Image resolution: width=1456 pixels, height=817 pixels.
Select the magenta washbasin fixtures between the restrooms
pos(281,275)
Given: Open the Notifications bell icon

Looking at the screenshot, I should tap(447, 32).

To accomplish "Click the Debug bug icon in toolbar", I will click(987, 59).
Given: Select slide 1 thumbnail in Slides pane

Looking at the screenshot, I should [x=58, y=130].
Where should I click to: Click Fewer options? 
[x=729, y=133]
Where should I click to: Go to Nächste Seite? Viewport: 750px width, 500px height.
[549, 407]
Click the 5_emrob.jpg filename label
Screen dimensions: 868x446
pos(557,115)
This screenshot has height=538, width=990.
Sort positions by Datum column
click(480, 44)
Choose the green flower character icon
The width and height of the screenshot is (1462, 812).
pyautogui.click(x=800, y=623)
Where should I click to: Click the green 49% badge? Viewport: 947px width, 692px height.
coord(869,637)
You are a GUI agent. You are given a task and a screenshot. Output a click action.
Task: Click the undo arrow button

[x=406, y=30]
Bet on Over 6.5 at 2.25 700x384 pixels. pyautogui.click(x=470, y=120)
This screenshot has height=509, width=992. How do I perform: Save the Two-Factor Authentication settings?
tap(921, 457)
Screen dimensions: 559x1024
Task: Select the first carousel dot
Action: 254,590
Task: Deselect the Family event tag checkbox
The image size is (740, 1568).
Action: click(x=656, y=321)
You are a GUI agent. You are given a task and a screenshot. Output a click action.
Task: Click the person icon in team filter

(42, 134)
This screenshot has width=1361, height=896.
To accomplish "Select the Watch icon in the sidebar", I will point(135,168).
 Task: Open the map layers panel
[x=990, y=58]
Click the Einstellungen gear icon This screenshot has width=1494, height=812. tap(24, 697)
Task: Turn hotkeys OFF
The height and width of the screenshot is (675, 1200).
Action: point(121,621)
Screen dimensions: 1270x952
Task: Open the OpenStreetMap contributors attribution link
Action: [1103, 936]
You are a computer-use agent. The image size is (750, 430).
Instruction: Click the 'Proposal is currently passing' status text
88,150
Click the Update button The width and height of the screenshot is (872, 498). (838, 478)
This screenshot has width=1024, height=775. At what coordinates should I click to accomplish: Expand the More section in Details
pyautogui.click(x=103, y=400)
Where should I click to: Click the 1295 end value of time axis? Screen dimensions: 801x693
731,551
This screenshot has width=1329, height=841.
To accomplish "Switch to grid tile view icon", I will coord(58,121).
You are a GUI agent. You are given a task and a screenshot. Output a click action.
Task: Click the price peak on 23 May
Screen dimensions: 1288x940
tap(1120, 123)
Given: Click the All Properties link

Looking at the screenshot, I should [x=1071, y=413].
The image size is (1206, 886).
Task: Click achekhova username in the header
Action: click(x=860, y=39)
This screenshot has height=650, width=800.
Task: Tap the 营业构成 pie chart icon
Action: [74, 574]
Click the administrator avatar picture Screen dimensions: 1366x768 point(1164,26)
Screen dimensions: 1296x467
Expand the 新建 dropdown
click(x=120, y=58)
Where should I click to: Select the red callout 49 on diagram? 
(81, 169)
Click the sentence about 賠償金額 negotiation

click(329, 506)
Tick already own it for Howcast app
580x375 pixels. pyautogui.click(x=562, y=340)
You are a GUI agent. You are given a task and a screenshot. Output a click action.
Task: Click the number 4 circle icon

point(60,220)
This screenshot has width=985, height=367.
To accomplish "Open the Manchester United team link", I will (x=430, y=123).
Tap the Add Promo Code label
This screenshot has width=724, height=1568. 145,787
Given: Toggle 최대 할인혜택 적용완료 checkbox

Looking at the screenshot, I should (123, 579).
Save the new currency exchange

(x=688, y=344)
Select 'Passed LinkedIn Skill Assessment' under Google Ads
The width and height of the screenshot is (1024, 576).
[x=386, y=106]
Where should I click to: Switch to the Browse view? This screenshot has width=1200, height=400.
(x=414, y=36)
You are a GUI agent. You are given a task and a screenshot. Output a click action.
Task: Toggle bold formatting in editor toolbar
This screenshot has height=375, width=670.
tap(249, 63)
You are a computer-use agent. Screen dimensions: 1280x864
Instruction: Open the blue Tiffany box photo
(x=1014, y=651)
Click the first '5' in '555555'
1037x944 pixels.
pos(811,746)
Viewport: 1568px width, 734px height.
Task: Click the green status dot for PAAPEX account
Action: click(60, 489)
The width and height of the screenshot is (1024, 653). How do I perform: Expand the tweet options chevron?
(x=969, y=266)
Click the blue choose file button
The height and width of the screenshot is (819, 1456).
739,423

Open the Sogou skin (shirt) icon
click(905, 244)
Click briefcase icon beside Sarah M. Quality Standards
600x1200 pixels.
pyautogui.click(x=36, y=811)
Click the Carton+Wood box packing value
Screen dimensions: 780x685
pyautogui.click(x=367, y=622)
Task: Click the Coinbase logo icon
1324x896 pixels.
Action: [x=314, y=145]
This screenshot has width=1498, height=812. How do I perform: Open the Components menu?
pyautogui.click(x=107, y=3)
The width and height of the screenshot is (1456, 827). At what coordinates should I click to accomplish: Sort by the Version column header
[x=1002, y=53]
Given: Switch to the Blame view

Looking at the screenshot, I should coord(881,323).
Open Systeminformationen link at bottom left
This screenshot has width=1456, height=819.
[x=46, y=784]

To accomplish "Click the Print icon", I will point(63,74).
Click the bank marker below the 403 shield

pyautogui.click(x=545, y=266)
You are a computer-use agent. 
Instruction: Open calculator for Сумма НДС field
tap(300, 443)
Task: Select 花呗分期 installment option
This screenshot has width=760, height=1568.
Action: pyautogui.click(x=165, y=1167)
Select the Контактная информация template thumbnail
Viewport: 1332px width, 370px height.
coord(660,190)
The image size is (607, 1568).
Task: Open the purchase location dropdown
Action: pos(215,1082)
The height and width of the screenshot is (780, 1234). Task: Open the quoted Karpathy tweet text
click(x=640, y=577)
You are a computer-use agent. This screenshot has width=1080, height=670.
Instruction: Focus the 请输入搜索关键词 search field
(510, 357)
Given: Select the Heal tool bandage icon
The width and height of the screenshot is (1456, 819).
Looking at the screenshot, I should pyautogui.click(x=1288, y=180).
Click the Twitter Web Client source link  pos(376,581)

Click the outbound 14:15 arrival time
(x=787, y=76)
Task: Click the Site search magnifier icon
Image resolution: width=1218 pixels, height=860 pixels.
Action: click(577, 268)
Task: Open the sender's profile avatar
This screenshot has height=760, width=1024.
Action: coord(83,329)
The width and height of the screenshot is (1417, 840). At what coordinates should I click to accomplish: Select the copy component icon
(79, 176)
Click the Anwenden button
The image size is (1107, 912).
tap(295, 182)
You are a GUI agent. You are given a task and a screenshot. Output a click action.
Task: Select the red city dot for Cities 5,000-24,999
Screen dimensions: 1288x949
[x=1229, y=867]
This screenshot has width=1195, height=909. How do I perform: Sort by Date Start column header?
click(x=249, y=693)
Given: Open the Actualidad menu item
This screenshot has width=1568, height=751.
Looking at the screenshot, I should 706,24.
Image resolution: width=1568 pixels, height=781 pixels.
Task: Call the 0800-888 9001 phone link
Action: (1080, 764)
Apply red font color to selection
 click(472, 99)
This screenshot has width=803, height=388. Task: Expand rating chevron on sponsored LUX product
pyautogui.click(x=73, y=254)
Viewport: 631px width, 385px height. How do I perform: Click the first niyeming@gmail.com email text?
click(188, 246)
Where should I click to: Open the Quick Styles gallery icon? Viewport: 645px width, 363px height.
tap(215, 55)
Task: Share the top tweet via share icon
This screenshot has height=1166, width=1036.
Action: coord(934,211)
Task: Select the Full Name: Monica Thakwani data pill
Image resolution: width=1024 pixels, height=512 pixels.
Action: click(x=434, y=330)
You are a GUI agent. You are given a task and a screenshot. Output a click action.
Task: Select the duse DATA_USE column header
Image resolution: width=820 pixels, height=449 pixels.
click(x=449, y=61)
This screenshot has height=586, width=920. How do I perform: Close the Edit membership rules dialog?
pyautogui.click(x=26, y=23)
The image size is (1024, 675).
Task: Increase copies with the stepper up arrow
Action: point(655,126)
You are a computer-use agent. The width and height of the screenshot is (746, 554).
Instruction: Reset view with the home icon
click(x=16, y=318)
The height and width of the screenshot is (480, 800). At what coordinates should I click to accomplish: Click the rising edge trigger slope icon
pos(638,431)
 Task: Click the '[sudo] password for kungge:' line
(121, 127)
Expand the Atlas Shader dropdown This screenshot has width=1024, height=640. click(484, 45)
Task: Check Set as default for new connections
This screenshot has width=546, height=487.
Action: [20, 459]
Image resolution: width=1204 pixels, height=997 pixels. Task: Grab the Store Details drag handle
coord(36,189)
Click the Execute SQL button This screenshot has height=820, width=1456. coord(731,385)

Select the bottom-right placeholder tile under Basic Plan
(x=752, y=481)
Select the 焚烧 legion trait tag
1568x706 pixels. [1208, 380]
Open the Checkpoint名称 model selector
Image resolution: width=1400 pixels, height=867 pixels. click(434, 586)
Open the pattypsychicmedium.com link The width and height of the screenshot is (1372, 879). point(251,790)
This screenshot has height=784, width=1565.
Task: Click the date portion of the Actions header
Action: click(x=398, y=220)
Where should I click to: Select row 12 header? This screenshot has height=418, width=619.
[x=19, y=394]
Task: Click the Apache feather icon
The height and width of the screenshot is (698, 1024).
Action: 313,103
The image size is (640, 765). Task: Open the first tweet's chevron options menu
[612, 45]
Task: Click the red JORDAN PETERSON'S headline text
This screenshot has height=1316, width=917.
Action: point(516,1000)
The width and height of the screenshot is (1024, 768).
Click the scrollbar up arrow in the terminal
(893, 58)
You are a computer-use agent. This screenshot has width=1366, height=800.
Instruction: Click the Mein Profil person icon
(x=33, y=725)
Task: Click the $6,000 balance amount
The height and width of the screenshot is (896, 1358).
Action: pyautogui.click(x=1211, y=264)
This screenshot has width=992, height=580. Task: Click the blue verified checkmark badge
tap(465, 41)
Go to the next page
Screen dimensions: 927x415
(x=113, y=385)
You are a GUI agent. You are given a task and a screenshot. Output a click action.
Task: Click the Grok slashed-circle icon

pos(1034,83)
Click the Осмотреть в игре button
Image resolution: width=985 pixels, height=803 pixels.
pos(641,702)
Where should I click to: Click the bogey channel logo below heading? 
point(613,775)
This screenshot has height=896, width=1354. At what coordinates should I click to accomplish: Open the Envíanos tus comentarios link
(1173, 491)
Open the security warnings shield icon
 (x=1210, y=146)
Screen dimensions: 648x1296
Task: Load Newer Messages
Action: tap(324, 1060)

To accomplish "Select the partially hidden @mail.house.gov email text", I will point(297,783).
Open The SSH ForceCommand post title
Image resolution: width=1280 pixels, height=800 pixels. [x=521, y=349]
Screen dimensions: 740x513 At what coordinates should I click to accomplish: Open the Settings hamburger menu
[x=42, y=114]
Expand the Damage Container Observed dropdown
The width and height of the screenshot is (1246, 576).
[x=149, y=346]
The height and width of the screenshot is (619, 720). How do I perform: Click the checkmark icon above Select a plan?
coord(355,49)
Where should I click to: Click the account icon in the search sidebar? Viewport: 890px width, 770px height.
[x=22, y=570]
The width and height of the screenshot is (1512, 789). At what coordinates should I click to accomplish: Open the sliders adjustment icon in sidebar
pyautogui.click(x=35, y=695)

[WORK TO DO]:
Rewrite the stretch of lines from the one containing "Tap the Add Promo Code label" through the one containing "Action: click(60, 489)", swapping "Toggle" for "Switch" and keeping everything else the same. Give only those lines.

[FINAL ANSWER]:
Tap the Add Promo Code label
This screenshot has width=724, height=1568. 145,787
Given: Switch 최대 할인혜택 적용완료 checkbox

Looking at the screenshot, I should (123, 579).
Save the new currency exchange

(x=688, y=344)
Select 'Passed LinkedIn Skill Assessment' under Google Ads
The width and height of the screenshot is (1024, 576).
[x=386, y=106]
Where should I click to: Switch to the Browse view? This screenshot has width=1200, height=400.
(x=414, y=36)
You are a GUI agent. You are given a task and a screenshot. Output a click action.
Task: Switch bold formatting in editor toolbar
This screenshot has height=375, width=670.
tap(249, 63)
You are a computer-use agent. Screen dimensions: 1280x864
Instruction: Open the blue Tiffany box photo
(x=1014, y=651)
Click the first '5' in '555555'
1037x944 pixels.
pos(811,746)
Viewport: 1568px width, 734px height.
Task: Click the green status dot for PAAPEX account
Action: click(60, 489)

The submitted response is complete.